Requirements: Reproduce the records below as a numbered list, leaving out the blank lines.

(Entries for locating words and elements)

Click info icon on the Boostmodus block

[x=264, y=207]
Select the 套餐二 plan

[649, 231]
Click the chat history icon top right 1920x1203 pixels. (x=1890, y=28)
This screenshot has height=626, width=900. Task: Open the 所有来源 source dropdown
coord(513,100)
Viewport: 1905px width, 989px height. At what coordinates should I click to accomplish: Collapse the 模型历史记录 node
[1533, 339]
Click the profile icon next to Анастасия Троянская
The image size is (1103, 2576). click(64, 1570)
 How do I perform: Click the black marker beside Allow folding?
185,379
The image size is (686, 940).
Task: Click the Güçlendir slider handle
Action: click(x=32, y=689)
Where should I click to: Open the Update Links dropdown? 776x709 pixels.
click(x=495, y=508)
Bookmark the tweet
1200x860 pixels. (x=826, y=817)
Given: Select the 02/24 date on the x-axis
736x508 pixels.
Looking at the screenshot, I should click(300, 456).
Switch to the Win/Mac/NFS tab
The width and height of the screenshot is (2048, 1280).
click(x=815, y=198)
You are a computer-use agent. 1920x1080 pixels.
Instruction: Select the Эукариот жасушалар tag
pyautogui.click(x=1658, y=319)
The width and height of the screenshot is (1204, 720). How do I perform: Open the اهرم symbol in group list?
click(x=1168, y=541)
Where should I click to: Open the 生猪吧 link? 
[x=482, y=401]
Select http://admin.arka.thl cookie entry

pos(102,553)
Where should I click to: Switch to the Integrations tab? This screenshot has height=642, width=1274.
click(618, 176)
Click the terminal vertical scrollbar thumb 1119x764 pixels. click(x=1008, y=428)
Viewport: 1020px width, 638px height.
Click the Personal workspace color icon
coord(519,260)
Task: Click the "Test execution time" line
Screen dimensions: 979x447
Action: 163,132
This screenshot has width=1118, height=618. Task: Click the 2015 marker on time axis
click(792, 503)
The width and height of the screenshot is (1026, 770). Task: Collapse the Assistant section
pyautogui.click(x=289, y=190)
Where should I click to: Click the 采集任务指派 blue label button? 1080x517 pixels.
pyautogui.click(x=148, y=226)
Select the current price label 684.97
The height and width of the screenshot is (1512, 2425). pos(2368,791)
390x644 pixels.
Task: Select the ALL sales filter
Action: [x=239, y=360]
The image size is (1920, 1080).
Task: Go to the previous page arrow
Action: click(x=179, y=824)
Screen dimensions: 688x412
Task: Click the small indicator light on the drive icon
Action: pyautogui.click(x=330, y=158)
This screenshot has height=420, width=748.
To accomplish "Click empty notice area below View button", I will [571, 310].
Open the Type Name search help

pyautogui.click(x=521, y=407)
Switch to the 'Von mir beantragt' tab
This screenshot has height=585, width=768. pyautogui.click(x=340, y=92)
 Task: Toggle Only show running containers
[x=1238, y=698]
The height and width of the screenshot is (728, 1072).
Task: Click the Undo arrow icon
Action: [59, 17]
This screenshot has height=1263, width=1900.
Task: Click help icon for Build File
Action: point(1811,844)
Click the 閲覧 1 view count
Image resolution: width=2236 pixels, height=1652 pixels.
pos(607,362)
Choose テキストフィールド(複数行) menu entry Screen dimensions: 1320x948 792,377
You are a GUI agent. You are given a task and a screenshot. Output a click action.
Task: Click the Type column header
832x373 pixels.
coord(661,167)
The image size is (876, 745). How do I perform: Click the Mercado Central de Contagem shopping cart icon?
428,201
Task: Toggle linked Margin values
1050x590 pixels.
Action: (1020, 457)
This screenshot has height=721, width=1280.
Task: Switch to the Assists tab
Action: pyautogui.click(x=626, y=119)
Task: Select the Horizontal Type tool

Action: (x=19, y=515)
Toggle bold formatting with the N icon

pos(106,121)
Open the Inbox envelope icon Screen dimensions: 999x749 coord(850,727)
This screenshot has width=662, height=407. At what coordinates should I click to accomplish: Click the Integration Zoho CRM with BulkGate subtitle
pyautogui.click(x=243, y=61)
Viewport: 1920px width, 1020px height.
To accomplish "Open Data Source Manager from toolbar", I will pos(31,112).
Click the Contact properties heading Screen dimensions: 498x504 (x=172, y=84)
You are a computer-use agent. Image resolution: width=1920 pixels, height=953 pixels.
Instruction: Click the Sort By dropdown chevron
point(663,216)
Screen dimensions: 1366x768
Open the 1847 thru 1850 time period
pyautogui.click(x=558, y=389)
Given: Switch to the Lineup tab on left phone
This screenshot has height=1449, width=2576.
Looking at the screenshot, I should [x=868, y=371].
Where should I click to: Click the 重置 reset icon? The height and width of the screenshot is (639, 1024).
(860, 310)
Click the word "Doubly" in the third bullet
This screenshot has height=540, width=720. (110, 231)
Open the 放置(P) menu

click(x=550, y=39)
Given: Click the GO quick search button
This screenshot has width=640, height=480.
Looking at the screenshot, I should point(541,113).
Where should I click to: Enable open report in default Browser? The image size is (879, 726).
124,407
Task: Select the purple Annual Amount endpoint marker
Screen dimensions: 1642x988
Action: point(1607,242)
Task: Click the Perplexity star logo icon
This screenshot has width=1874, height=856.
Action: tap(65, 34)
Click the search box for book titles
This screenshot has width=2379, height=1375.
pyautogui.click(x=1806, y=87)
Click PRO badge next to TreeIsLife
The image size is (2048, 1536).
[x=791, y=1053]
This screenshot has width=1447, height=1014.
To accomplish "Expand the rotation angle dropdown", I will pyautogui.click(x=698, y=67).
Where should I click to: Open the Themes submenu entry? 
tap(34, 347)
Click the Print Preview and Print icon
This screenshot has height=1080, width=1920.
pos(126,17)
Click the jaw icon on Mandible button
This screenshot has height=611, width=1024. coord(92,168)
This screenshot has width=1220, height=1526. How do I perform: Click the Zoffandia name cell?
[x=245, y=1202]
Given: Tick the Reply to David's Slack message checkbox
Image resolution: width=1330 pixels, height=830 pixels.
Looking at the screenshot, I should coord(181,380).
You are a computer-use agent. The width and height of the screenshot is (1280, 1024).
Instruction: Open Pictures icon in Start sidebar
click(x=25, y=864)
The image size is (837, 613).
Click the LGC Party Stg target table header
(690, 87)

Finished exercise:
1. Click info icon on the Boostmodus block
2. [x=264, y=207]
3. Select the 套餐二 plan
4. [649, 231]
5. Click the chat history icon top right 1920x1203 pixels. (x=1890, y=28)
6. This screenshot has height=626, width=900. Task: Open the 所有来源 source dropdown
7. coord(513,100)
8. Viewport: 1905px width, 989px height. At what coordinates should I click to accomplish: Collapse the 模型历史记录 node
9. [1533, 339]
10. Click the profile icon next to Анастасия Троянская
11. The image size is (1103, 2576). click(64, 1570)
12.  How do I perform: Click the black marker beside Allow folding?
13. 185,379
14. The image size is (686, 940).
15. Task: Click the Güçlendir slider handle
16. Action: click(x=32, y=689)
17. Where should I click to: Open the Update Links dropdown? 776x709 pixels.
18. click(x=495, y=508)
19. Bookmark the tweet
20. 1200x860 pixels. (x=826, y=817)
21. Given: Select the 02/24 date on the x-axis
22. 736x508 pixels.
23. Looking at the screenshot, I should click(300, 456).
24. Switch to the Win/Mac/NFS tab
25. The width and height of the screenshot is (2048, 1280).
26. click(x=815, y=198)
27. You are a computer-use agent. 1920x1080 pixels.
28. Instruction: Select the Эукариот жасушалар tag
29. pyautogui.click(x=1658, y=319)
30. The width and height of the screenshot is (1204, 720). How do I perform: Open the اهرم symbol in group list?
31. click(x=1168, y=541)
32. Where should I click to: Open the 生猪吧 link? 
33. [x=482, y=401]
34. Select http://admin.arka.thl cookie entry
35. pos(102,553)
36. Where should I click to: Switch to the Integrations tab? This screenshot has height=642, width=1274.
37. click(618, 176)
38. Click the terminal vertical scrollbar thumb 1119x764 pixels. click(x=1008, y=428)
39. Viewport: 1020px width, 638px height.
40. Click the Personal workspace color icon
41. coord(519,260)
42. Task: Click the "Test execution time" line
43. Screen dimensions: 979x447
44. Action: 163,132
45. This screenshot has width=1118, height=618. Task: Click the 2015 marker on time axis
46. click(792, 503)
47. The width and height of the screenshot is (1026, 770). Task: Collapse the Assistant section
48. pyautogui.click(x=289, y=190)
49. Where should I click to: Click the 采集任务指派 blue label button? 1080x517 pixels.
50. pyautogui.click(x=148, y=226)
51. Select the current price label 684.97
52. The height and width of the screenshot is (1512, 2425). pos(2368,791)
53. 390x644 pixels.
54. Task: Select the ALL sales filter
55. Action: [x=239, y=360]
56. The image size is (1920, 1080).
57. Task: Go to the previous page arrow
58. Action: click(x=179, y=824)
59. Screen dimensions: 688x412
60. Task: Click the small indicator light on the drive icon
61. Action: pyautogui.click(x=330, y=158)
62. This screenshot has height=420, width=748.
63. To accomplish "Click empty notice area below View button", I will [571, 310].
64. Open the Type Name search help
65. pyautogui.click(x=521, y=407)
66. Switch to the 'Von mir beantragt' tab
67. This screenshot has height=585, width=768. pyautogui.click(x=340, y=92)
68.  Task: Toggle Only show running containers
69. [x=1238, y=698]
70. The height and width of the screenshot is (728, 1072).
71. Task: Click the Undo arrow icon
72. Action: [59, 17]
73. This screenshot has height=1263, width=1900.
74. Task: Click help icon for Build File
75. Action: point(1811,844)
76. Click the 閲覧 1 view count
77. Image resolution: width=2236 pixels, height=1652 pixels.
78. pos(607,362)
79. Choose テキストフィールド(複数行) menu entry Screen dimensions: 1320x948 792,377
80. You are a GUI agent. You are given a task and a screenshot. Output a click action.
81. Task: Click the Type column header
82. 832x373 pixels.
83. coord(661,167)
84. The image size is (876, 745). How do I perform: Click the Mercado Central de Contagem shopping cart icon?
85. 428,201
86. Task: Toggle linked Margin values
87. 1050x590 pixels.
88. Action: (1020, 457)
89. This screenshot has height=721, width=1280.
90. Task: Switch to the Assists tab
91. Action: pyautogui.click(x=626, y=119)
92. Task: Select the Horizontal Type tool
93. Action: (x=19, y=515)
94. Toggle bold formatting with the N icon
95. pos(106,121)
96. Open the Inbox envelope icon Screen dimensions: 999x749 coord(850,727)
97. This screenshot has width=662, height=407. At what coordinates should I click to accomplish: Click the Integration Zoho CRM with BulkGate subtitle
98. pyautogui.click(x=243, y=61)
99. Viewport: 1920px width, 1020px height.
100. To accomplish "Open Data Source Manager from toolbar", I will pos(31,112).
101. Click the Contact properties heading Screen dimensions: 498x504 (x=172, y=84)
102. You are a computer-use agent. Image resolution: width=1920 pixels, height=953 pixels.
103. Instruction: Click the Sort By dropdown chevron
104. point(663,216)
105. Screen dimensions: 1366x768
106. Open the 1847 thru 1850 time period
107. pyautogui.click(x=558, y=389)
108. Given: Switch to the Lineup tab on left phone
109. This screenshot has height=1449, width=2576.
110. Looking at the screenshot, I should [x=868, y=371].
111. Where should I click to: Click the 重置 reset icon? The height and width of the screenshot is (639, 1024).
112. (860, 310)
113. Click the word "Doubly" in the third bullet
114. This screenshot has height=540, width=720. (110, 231)
115. Open the 放置(P) menu
116. click(x=550, y=39)
117. Given: Click the GO quick search button
118. This screenshot has width=640, height=480.
119. Looking at the screenshot, I should point(541,113).
120. Where should I click to: Enable open report in default Browser? The image size is (879, 726).
121. 124,407
122. Task: Select the purple Annual Amount endpoint marker
123. Screen dimensions: 1642x988
124. Action: point(1607,242)
125. Task: Click the Perplexity star logo icon
126. This screenshot has width=1874, height=856.
127. Action: tap(65, 34)
128. Click the search box for book titles
129. This screenshot has width=2379, height=1375.
130. pyautogui.click(x=1806, y=87)
131. Click PRO badge next to TreeIsLife
132. The image size is (2048, 1536).
133. [x=791, y=1053]
134. This screenshot has width=1447, height=1014.
135. To accomplish "Expand the rotation angle dropdown", I will pyautogui.click(x=698, y=67).
136. Where should I click to: Open the Themes submenu entry? 
137. tap(34, 347)
138. Click the Print Preview and Print icon
139. This screenshot has height=1080, width=1920.
140. pos(126,17)
141. Click the jaw icon on Mandible button
142. This screenshot has height=611, width=1024. coord(92,168)
143. This screenshot has width=1220, height=1526. How do I perform: Click the Zoffandia name cell?
144. [x=245, y=1202]
145. Given: Tick the Reply to David's Slack message checkbox
146. Image resolution: width=1330 pixels, height=830 pixels.
147. Looking at the screenshot, I should coord(181,380).
148. You are a computer-use agent. The width and height of the screenshot is (1280, 1024).
149. Instruction: Open Pictures icon in Start sidebar
150. click(x=25, y=864)
151. The image size is (837, 613).
152. Click the LGC Party Stg target table header
153. (690, 87)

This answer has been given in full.